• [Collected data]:
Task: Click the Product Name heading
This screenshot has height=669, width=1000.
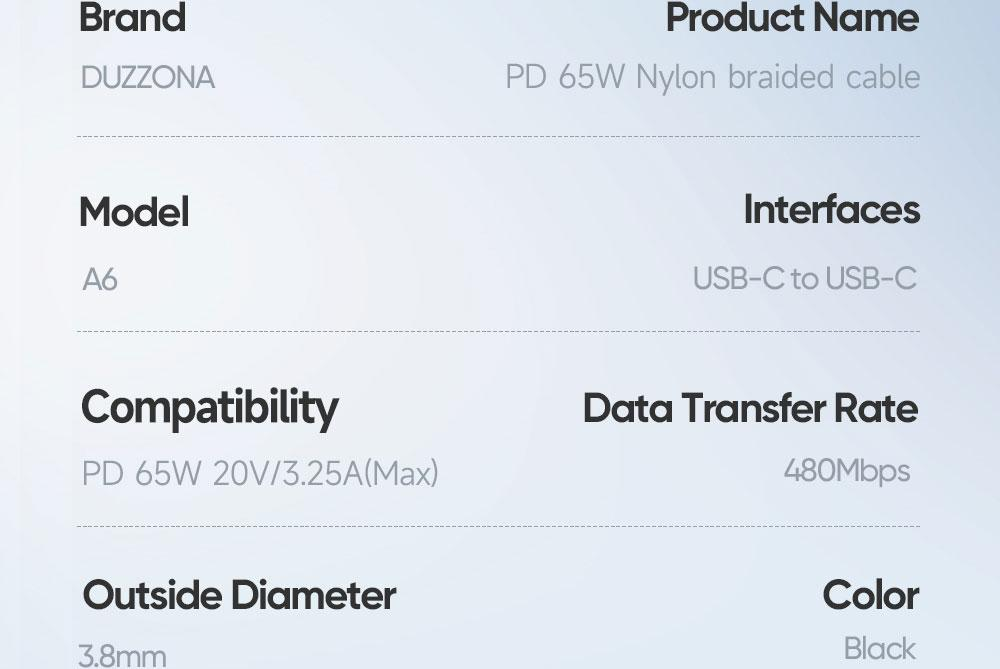Action: tap(792, 18)
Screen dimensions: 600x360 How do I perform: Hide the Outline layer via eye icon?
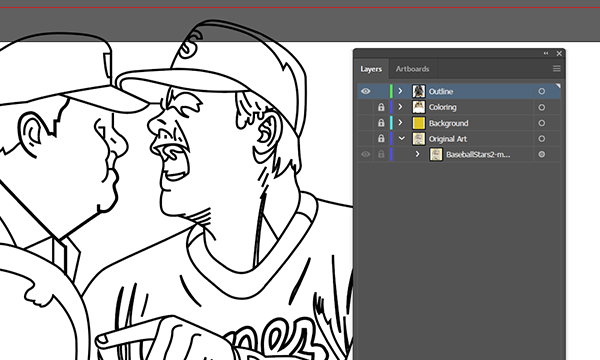click(365, 91)
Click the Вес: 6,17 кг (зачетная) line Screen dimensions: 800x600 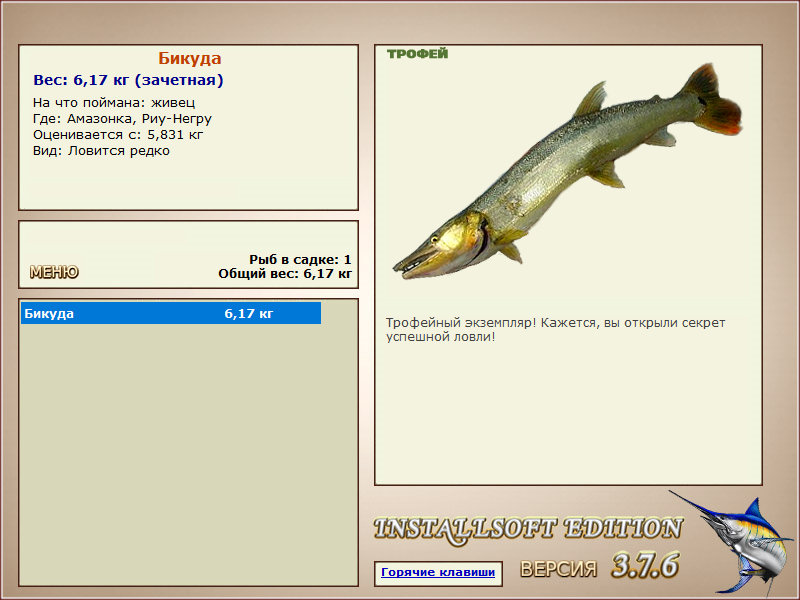[128, 80]
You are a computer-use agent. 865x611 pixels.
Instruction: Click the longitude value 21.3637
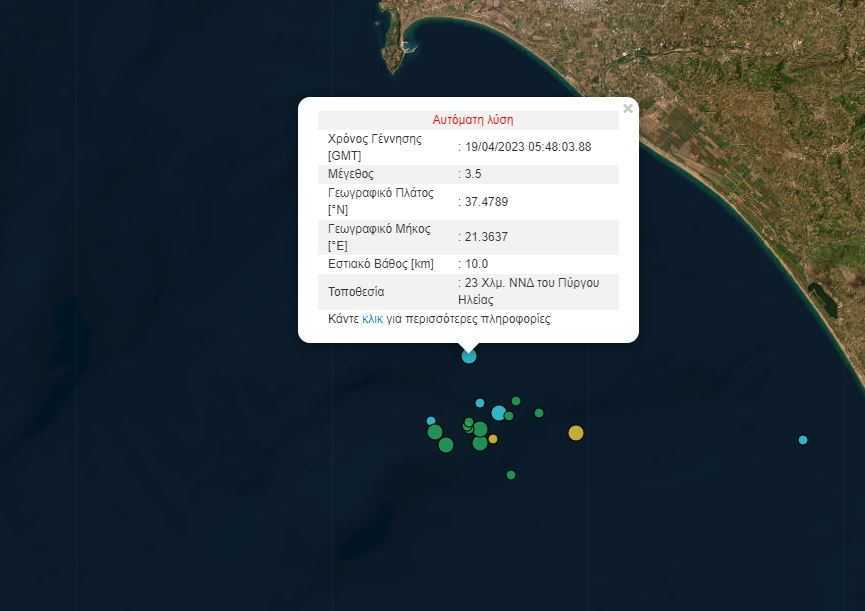click(486, 237)
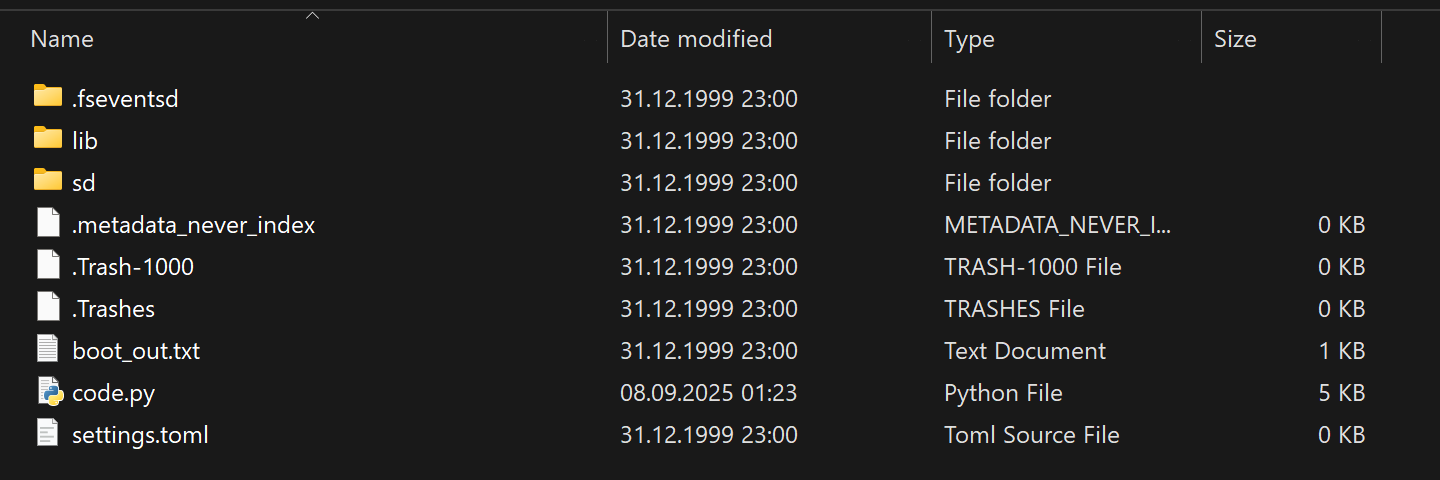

• [ACTIVITY]:
Every line from the one with "You are a computer-use agent. 865x611 pixels." through the end of the records is to be reproduced exactly, and the pictures are to be left out.

• [ANSWER TO THIS TASK]:
You are a computer-use agent. 865x611 pixels.
Instruction: Click the longitude value 21.3637
click(486, 237)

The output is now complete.